Entries provided:

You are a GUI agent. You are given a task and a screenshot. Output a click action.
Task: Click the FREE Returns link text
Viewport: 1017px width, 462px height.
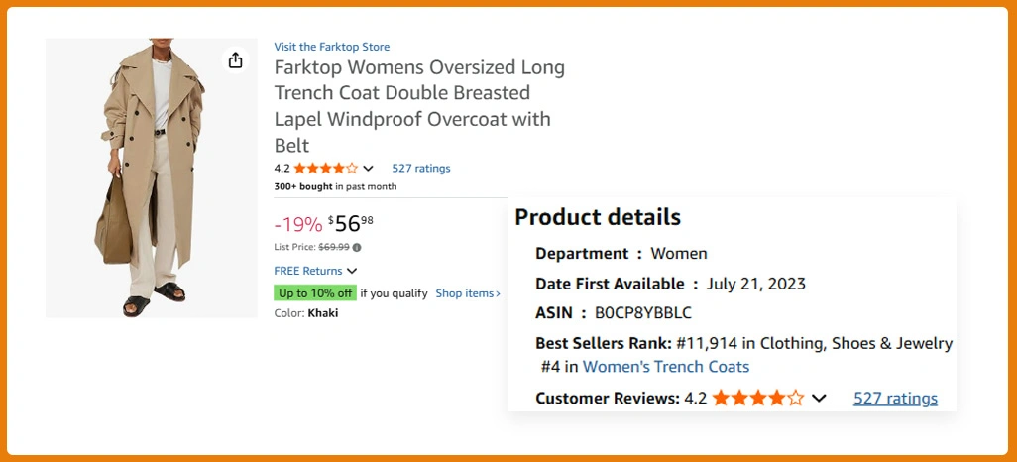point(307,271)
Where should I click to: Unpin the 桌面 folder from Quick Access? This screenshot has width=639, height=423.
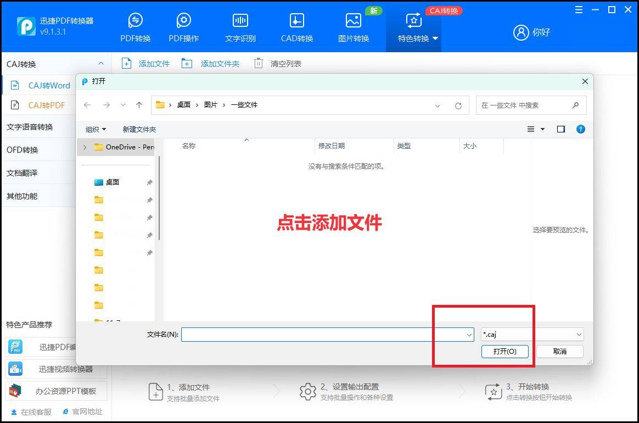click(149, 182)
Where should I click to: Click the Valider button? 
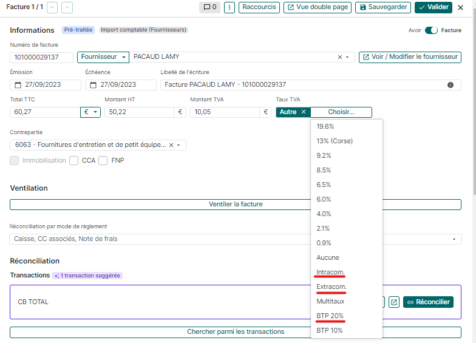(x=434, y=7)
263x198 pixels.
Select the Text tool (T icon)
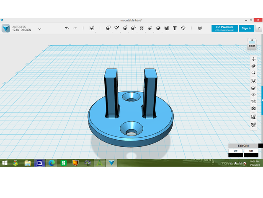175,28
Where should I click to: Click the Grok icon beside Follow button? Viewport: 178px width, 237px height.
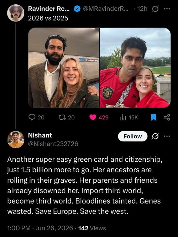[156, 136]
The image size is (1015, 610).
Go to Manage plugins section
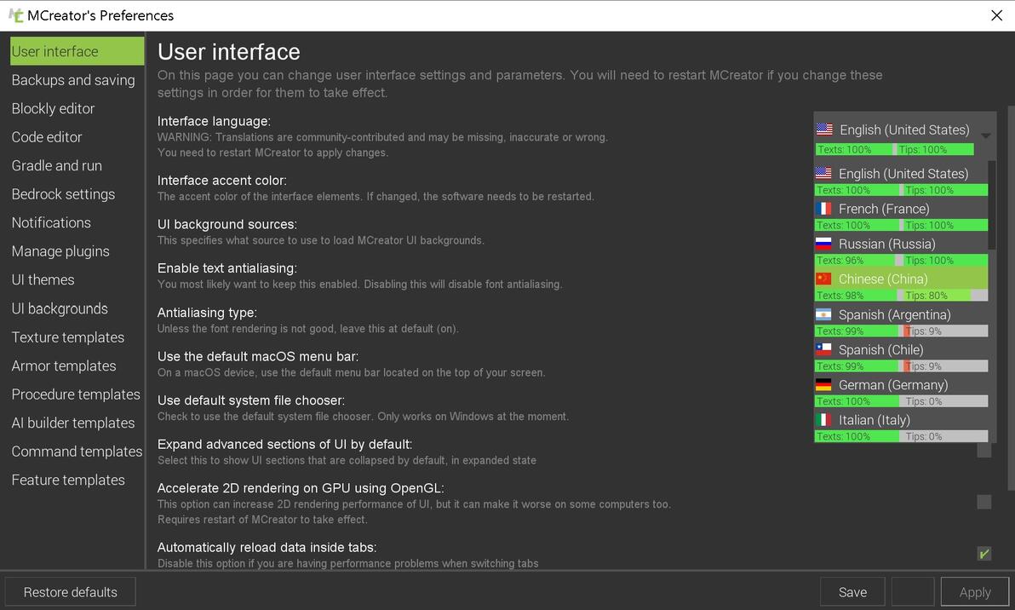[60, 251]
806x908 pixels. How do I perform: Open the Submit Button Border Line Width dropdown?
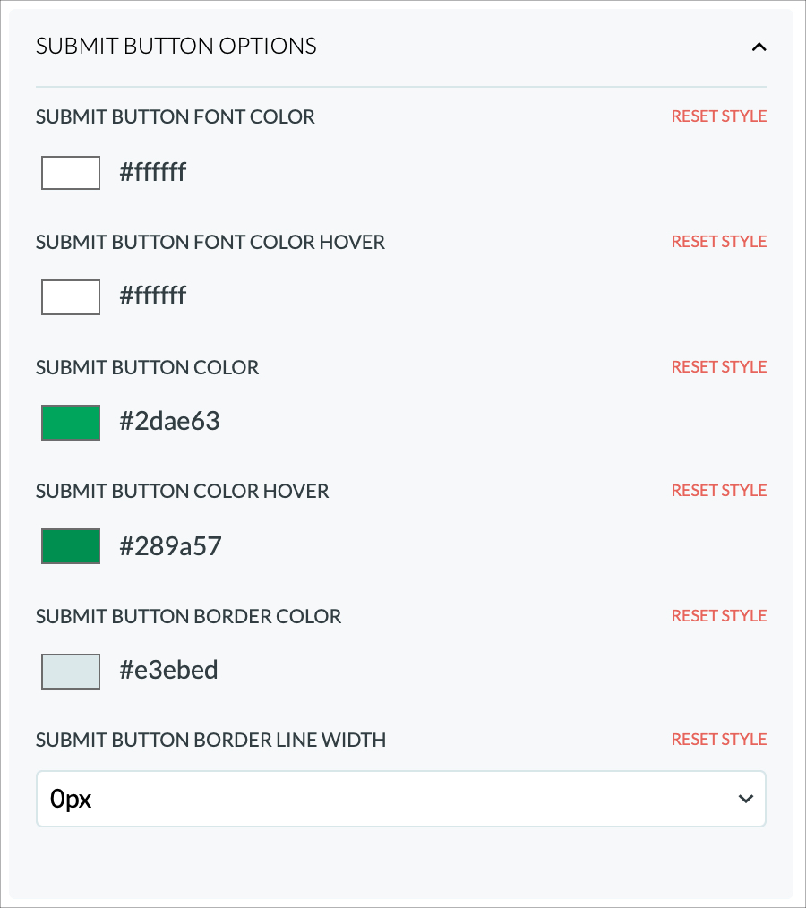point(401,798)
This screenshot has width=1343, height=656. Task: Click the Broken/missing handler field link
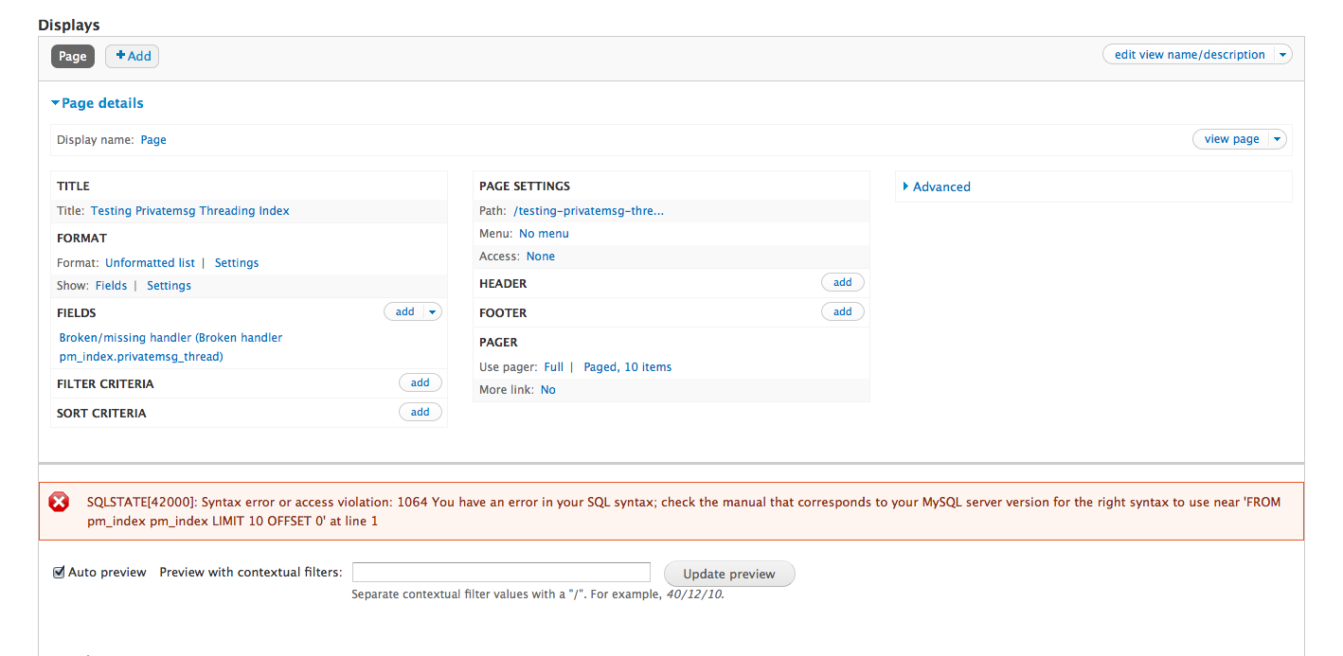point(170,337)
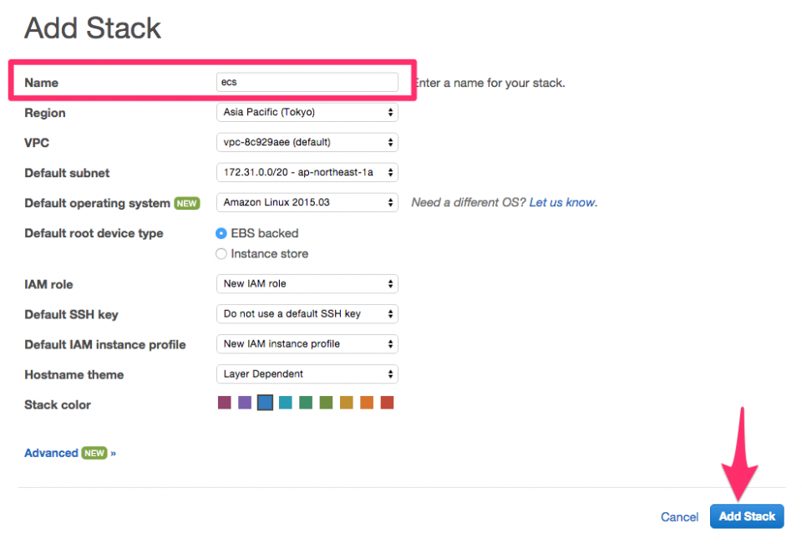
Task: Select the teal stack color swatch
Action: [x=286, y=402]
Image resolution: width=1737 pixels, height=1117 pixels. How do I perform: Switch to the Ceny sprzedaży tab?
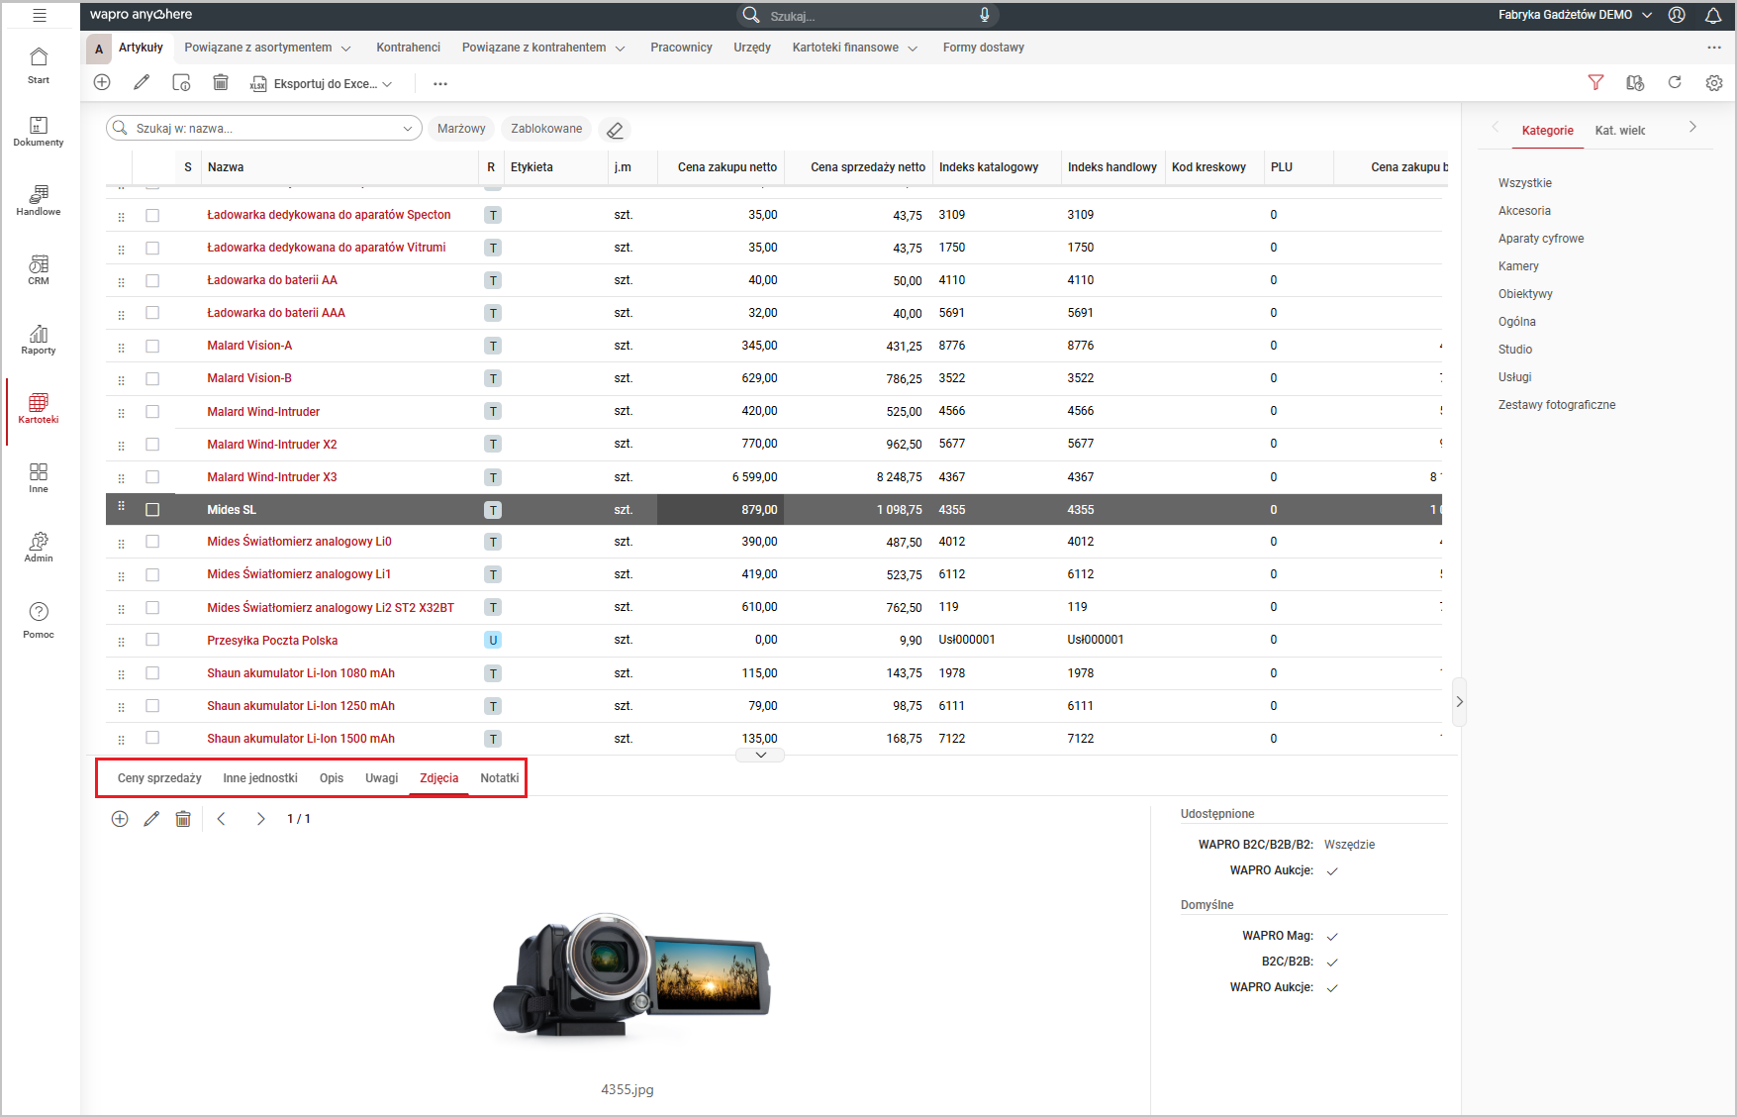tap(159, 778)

Exercise instructions: Write the lines above out again exactly, without any of their pictures.

Output of the exercise:
You are a GUI agent. You are given a task and a screenshot. Output a click action.
Task: Click the FREE Returns link text
Viewport: 1017px width, 462px height.
point(307,271)
Where should I click to: Unpin the 桌面 folder from Quick Access? This screenshot has width=639, height=423.
click(149, 182)
Where should I click to: Click the Valider button? 
(x=434, y=7)
263x198 pixels.
Select the Text tool (T icon)
175,28
Where should I click to: Click the Grok icon beside Follow button? Viewport: 178px width, 237px height.
[156, 136]
The image size is (1015, 610).
Go to Manage plugins section
[60, 251]
806x908 pixels. How do I perform: Open the Submit Button Border Line Width dropdown?
point(401,798)
This screenshot has width=1343, height=656. Task: Click the Broken/missing handler field link
point(170,337)
Task: Select the teal stack color swatch
Action: [x=286, y=402]
Image resolution: width=1737 pixels, height=1117 pixels. How do I perform: Switch to the Ceny sprzedaży tab?
tap(159, 778)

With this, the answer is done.